--- start DATA EXTRACT ---
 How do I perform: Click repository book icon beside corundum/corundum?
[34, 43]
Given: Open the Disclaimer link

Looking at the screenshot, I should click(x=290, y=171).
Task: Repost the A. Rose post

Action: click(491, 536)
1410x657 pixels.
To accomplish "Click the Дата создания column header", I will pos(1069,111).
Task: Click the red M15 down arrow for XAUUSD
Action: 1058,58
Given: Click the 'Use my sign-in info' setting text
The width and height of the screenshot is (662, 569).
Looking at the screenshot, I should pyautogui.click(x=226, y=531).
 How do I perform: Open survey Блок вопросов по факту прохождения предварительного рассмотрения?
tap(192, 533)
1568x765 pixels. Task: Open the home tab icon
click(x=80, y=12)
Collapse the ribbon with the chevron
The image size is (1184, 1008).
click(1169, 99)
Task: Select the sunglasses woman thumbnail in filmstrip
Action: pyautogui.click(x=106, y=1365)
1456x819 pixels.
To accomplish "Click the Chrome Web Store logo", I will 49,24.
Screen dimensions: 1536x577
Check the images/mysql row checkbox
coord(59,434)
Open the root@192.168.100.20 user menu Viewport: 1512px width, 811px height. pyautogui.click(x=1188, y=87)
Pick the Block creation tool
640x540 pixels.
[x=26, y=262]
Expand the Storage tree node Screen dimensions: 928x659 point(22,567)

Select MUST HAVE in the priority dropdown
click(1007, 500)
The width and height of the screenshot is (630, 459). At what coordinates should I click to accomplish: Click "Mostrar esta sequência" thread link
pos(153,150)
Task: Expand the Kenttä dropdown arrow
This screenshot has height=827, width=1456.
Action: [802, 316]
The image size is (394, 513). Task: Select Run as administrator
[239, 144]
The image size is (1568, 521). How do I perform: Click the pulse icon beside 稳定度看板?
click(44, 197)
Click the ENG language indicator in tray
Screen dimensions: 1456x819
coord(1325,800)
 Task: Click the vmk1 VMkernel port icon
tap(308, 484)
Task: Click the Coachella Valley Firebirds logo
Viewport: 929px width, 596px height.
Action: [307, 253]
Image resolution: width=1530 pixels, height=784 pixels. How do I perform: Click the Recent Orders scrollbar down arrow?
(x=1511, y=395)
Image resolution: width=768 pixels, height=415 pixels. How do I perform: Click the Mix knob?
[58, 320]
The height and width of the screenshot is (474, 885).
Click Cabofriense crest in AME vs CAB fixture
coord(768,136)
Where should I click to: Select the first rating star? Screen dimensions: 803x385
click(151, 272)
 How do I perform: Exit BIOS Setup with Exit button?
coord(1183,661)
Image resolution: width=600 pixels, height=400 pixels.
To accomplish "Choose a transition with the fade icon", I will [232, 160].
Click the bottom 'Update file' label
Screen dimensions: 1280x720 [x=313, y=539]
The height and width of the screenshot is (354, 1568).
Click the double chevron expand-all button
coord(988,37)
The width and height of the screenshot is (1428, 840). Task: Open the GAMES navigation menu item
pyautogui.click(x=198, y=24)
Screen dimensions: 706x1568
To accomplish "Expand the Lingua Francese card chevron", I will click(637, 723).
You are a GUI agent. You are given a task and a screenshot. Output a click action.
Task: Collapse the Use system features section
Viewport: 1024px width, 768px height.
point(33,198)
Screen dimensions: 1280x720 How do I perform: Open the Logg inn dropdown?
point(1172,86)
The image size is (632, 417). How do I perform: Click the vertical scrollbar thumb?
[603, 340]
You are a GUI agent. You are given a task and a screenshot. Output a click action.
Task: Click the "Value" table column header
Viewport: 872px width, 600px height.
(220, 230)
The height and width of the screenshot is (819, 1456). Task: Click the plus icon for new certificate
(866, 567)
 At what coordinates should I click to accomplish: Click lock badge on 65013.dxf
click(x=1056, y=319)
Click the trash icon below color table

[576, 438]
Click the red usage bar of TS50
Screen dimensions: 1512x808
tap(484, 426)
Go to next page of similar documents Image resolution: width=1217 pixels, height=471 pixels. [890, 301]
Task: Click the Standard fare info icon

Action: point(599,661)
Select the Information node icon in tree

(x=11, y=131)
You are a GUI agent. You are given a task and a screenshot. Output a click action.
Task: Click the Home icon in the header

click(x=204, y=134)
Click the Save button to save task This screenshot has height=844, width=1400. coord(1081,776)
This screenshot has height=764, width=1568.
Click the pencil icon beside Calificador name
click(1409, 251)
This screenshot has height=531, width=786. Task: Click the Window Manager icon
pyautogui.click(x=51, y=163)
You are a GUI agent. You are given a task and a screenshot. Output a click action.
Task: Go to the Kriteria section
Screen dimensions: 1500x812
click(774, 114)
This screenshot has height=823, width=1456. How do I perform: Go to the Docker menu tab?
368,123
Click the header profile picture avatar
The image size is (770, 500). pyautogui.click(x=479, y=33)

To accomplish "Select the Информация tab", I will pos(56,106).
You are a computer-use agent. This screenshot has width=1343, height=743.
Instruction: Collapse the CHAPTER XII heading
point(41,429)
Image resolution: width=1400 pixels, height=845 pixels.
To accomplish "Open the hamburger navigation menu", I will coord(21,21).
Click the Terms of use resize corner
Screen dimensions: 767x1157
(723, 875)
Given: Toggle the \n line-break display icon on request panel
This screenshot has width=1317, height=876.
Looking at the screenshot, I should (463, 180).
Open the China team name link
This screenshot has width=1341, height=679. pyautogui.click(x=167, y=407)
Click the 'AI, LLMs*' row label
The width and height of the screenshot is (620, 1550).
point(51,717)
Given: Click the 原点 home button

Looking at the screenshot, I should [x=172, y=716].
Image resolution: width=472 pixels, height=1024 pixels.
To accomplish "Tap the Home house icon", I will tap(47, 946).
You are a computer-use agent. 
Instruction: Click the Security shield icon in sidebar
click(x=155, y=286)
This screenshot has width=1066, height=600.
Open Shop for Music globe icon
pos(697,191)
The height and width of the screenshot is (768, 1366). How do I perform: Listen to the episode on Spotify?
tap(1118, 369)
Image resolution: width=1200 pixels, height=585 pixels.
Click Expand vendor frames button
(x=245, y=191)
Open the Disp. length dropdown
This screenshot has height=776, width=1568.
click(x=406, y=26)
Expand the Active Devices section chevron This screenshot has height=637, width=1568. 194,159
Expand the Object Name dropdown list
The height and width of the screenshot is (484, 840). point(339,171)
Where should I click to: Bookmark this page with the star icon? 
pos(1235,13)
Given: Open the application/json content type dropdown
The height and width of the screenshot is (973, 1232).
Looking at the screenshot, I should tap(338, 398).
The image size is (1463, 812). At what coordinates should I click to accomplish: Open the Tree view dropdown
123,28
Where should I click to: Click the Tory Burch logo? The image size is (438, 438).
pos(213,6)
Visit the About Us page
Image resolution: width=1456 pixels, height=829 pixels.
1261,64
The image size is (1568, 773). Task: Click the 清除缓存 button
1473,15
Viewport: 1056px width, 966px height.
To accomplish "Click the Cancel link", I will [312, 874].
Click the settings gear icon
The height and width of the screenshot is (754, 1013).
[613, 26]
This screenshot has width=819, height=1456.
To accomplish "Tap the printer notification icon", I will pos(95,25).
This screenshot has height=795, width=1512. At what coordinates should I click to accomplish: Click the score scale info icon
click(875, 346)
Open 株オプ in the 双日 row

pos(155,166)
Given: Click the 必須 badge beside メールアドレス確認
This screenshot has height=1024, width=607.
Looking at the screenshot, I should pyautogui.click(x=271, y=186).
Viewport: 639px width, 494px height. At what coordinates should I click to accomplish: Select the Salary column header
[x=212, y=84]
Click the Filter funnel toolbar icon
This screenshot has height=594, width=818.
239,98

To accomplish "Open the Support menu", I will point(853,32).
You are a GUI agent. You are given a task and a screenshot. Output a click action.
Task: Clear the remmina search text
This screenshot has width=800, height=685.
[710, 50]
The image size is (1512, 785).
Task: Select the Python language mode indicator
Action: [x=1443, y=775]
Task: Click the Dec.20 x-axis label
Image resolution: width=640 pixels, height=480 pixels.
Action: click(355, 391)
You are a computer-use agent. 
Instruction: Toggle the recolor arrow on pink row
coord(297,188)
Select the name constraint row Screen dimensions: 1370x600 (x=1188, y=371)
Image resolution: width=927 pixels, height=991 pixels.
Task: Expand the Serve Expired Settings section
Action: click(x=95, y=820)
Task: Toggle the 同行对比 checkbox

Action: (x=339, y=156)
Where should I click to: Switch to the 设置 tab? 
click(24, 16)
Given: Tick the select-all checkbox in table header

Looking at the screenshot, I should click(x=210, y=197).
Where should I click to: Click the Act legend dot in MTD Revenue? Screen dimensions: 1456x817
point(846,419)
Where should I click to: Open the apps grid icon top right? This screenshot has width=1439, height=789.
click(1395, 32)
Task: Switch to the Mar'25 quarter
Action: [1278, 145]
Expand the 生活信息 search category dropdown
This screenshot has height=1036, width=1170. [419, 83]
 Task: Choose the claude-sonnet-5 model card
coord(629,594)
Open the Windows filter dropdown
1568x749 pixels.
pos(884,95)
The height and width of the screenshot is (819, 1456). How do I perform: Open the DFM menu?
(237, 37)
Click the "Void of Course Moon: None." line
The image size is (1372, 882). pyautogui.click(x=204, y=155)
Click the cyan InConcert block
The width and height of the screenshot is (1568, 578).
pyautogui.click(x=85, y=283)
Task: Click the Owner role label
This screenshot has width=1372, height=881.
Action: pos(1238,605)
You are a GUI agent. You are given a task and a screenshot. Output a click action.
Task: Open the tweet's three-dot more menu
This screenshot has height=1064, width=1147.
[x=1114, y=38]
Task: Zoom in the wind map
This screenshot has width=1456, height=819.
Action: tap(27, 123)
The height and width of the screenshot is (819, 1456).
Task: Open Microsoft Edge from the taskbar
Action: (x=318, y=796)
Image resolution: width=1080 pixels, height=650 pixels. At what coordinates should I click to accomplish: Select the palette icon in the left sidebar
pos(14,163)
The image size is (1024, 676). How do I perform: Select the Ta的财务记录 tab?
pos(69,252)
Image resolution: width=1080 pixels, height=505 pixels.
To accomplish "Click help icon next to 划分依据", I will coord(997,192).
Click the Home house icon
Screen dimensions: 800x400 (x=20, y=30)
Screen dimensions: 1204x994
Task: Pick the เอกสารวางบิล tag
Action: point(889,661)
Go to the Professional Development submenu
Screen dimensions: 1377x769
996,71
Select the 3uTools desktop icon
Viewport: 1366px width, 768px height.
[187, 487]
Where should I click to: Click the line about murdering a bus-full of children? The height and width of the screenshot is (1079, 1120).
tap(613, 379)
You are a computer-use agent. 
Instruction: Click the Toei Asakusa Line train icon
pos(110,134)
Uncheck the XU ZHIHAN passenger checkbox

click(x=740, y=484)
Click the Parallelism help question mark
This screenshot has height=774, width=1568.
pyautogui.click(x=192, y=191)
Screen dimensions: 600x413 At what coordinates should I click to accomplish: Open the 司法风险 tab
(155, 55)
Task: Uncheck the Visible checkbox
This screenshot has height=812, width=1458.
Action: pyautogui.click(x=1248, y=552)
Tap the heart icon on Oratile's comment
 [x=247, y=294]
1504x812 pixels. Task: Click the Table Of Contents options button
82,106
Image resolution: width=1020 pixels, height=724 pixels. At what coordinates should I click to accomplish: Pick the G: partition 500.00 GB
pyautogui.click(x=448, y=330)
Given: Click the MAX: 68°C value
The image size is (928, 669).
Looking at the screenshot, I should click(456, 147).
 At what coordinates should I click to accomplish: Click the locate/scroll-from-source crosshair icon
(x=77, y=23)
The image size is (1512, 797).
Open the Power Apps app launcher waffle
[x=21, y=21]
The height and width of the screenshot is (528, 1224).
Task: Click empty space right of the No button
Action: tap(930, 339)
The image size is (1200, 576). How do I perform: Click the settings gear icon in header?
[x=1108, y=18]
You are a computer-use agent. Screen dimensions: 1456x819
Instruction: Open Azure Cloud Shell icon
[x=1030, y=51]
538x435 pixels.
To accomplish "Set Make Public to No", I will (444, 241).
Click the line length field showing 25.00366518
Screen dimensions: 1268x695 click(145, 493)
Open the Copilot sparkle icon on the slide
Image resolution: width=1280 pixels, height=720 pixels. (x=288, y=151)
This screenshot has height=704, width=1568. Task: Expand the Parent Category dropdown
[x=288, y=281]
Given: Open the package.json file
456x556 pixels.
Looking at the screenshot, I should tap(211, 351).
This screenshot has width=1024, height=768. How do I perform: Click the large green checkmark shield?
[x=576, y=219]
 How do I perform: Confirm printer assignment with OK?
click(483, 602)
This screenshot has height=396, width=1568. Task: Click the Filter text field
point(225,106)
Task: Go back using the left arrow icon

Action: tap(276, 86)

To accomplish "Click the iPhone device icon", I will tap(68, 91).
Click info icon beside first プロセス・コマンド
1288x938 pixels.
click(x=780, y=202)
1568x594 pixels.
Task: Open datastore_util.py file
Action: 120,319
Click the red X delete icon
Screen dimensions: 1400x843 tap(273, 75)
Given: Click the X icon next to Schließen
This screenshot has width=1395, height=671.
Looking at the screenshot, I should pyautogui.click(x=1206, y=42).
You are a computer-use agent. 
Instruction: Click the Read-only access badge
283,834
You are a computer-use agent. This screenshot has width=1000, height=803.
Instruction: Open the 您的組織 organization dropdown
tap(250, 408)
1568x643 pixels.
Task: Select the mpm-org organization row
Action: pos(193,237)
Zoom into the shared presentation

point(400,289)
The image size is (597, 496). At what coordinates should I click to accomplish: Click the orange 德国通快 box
--- end DATA EXTRACT ---
**BRIEF**
Give the rows as a JSON list of strings, one string per line and no blank lines, starting with the line containing "Open the Copilot sparkle icon on the slide" and going on through the line containing "click(483, 602)", both included.

**SOLUTION FOR THIS TASK**
[
  "Open the Copilot sparkle icon on the slide",
  "Image resolution: width=1280 pixels, height=720 pixels. (x=288, y=151)",
  "This screenshot has height=704, width=1568. Task: Expand the Parent Category dropdown",
  "[x=288, y=281]",
  "Given: Open the package.json file",
  "456x556 pixels.",
  "Looking at the screenshot, I should tap(211, 351).",
  "This screenshot has width=1024, height=768. How do I perform: Click the large green checkmark shield?",
  "[x=576, y=219]",
  " How do I perform: Confirm printer assignment with OK?",
  "click(483, 602)"
]